O lazer deve ser encarado como um tempo livre necessário ao desenvolvimento não só do individuo, mas da sociedade em geral. É através de atividades lúdicas, que se desenvolvem componentes motores, afetivos, cognitivos, morais, lingüísticos e sociais da personalidade humana (Manning, 1997), além de promover a integração social dos moradores de uma comunidade, estimulando o convívio entre eles e preenchendo o tempo dessas pessoas, que, na maioria das vezes, vivem em espaços domésticos reduzidos, não dispondo de recursos apropriados para a realização desse tipo de atividade.

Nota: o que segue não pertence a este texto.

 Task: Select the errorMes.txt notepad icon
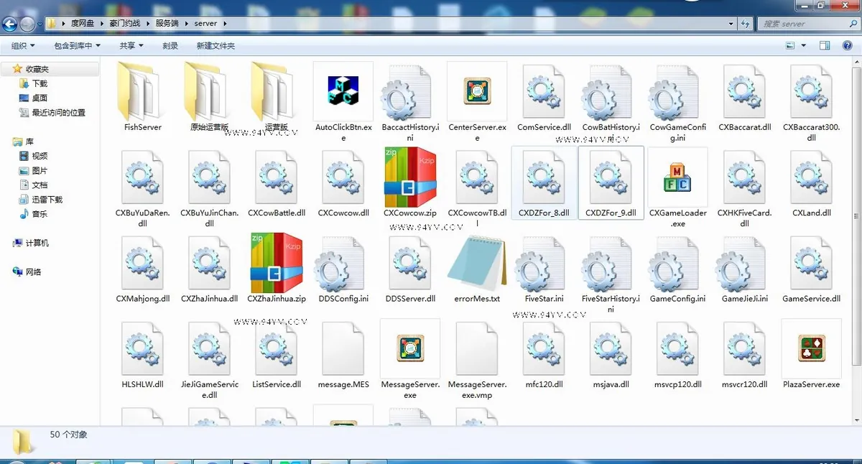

Dentre as atividades que podem ser desenvolvidas pelas Bases de apoio estão aquelas relacionadas à cultura, esporte e lazer, que são direitos fundamentais de cidadania para toda e qualquer criança, adolescentes e jovens, de acordo com o Estatuto da Criança e do Adolescente. Esse direito, no entanto, não faz parte da realidade da maioria da população moradora de bairros periféricos. Com os dados abaixo, podermos constatar que um bom número de atividades de lazer não participa da vida de uma parcela significativa dos jovens e adolescentes desta pesquisa.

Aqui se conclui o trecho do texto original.